Eventually, Sanchez became what would be equivalent to the state’s secretary of education thanks to a grant from the Rockefeller Foundation while he also finished his Ph.D. at the University of California, Berkeley, said Blanton.
But Sanchez clashed with the state’s governor for pushing a state equalization funding formula for schools and came under fire from some lawmakers for helping with a University of New Mexico professor’s survey on racial attitudes in schools, said Blanton. The highly publicized fights resulted in the state opting not to fund a Department of Education, ultimately leaving Sanchez without a job.
“He was a boy genius but was damaged goods,” said Blanton.
Thanks to a Carnegie commission to UNM to study the education and economic conditions of the state’s Spanish-speaking population, Sanchez wrote “Forgotten People.” It didn’t romanticize New Mexico, but rather focused on a population that was slowly being pushed aside by discrimination.

This undated image provided by Cynthia Kennedy/AP shows pioneer Mexican American educator and activist George I. Sanchez sitting in one of his offices in N.M., before his days as a well-known advocate in Texas and California.

The book drew attention from the University of Texas, which eventually offered Sanchez a job. There, he wrote other books, became a national president of the League of United Latin American Citizens and corresponded with Marshall on desegregation strategy. Sanchez’s writings would be used in a number of desegregation cases leading up to the landmark Brown v. Board of Education case which would legally end “separate but equal” in public education. He died in 1972.
Cynthia E. Orozco, a history professor at Eastern New Mexico University, said Sanchez is not well known in New Mexico because historians haven’t paid too much attention to the state’s 20th century history, focusing instead on its Spanish colonial heritage. “Hispanics want to take pride in their heritage and that’s the least controversial option,” said Orozco.
Moises Venegas, a retired educator in Albuquerque, said bringing up Sanchez also brings up painful, unfinished business in New Mexico – namely, that of educating the state’s poor Latino population.

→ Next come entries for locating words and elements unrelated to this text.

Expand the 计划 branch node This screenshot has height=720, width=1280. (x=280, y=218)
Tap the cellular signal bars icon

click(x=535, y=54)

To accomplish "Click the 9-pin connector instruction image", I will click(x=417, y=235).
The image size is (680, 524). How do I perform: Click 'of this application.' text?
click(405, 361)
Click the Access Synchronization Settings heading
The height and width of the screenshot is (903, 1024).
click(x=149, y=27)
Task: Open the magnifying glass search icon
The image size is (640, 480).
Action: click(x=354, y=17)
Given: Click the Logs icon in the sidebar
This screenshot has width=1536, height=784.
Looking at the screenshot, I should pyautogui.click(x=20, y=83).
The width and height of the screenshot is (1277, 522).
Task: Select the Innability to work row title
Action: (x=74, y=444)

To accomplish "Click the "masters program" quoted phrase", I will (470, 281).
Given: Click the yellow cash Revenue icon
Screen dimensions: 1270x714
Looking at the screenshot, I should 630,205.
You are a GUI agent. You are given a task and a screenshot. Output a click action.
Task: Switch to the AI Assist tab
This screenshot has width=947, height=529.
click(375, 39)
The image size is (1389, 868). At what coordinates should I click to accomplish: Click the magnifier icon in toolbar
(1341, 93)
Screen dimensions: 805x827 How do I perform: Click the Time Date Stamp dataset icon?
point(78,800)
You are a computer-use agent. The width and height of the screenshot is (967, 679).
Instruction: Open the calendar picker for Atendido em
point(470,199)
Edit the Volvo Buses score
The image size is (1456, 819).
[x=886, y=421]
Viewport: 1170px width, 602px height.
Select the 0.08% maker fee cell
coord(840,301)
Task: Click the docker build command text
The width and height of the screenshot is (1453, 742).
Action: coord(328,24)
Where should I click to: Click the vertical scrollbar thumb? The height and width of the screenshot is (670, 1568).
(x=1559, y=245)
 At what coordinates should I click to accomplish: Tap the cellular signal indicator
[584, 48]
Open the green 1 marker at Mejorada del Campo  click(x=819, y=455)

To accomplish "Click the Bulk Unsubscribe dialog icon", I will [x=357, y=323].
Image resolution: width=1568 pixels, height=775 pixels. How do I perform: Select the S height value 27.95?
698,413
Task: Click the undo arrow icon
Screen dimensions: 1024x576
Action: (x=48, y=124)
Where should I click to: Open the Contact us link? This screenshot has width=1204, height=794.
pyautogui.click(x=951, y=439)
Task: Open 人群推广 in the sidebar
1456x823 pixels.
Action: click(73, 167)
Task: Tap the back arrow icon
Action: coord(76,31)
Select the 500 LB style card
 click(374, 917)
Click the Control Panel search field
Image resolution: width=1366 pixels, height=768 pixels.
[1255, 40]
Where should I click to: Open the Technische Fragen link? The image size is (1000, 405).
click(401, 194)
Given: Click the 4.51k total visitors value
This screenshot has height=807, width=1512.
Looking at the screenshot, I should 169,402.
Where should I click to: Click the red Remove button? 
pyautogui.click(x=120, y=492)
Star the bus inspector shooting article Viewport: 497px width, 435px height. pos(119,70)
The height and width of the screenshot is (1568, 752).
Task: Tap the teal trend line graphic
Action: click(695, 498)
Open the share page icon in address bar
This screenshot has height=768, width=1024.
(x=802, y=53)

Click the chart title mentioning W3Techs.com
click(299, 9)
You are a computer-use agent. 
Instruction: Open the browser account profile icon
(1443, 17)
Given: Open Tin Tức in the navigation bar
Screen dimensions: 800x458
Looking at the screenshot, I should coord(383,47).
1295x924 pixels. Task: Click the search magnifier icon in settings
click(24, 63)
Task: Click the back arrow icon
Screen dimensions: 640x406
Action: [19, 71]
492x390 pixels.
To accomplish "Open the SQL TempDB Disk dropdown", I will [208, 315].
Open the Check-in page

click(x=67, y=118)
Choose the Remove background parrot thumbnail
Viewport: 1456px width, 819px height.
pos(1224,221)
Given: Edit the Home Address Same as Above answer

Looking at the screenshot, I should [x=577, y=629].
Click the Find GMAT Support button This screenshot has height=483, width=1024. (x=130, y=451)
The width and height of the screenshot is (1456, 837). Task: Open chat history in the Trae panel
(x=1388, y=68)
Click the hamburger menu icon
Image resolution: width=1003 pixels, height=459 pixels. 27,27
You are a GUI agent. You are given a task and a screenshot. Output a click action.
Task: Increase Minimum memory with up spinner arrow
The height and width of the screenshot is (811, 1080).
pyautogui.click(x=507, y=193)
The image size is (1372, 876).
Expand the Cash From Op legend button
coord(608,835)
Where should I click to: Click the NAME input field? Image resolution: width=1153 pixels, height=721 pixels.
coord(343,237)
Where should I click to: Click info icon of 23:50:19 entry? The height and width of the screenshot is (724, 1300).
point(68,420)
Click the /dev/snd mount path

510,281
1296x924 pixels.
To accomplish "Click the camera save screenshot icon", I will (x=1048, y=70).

“I think a lot of what my grandfather talked about is still relevant today,” said Sanchez’s grandson, Mark Sprague, 58, of Austin, Texas. “I think we’d be honored if New Mexico finally recognized him.”
Kennedy, Sanchez’s granddaughter, agreed that the family would love it should New Mexico finally recognize her grandfather. But she said the family won’t actively campaign for a school name or other monument. “I’ve very proud to have him as my grandfather and I’m happy to continue his legacy as a teacher,” said Sanchez. “It’s just not like us demand something. Tata (her name for her grandfather) also didn’t seek recognition.”
However, Greg Kennedy, Cynthia’s husband, and a pastor at St. John’s United Methodist Church in Santa Fe, said it would be fitting if New Mexico Gov. Susana Martinez, who was born in Texas, is the one to finally honor the New Mexico-born civil rights leader. “That would be the ultimate,” he said.
At George I. Sanchez Elementary in Houston, Texas, the school has a portrait of Sanchez hanging in its hallway and a few newspaper articles on the educator behind a glass case. Principal Jesus Herrera said he believes Sanchez would be proud of his school since most of the students are immigrants from Mexico and the schools ranks high in academic achievement.
Yet, Herrera was surprised to discover that Sanchez was not well-known in his home state of New Mexico.
“I didn’t even know he was from New Mexico,” said Herrera. “I was just assumed he was from Texas.”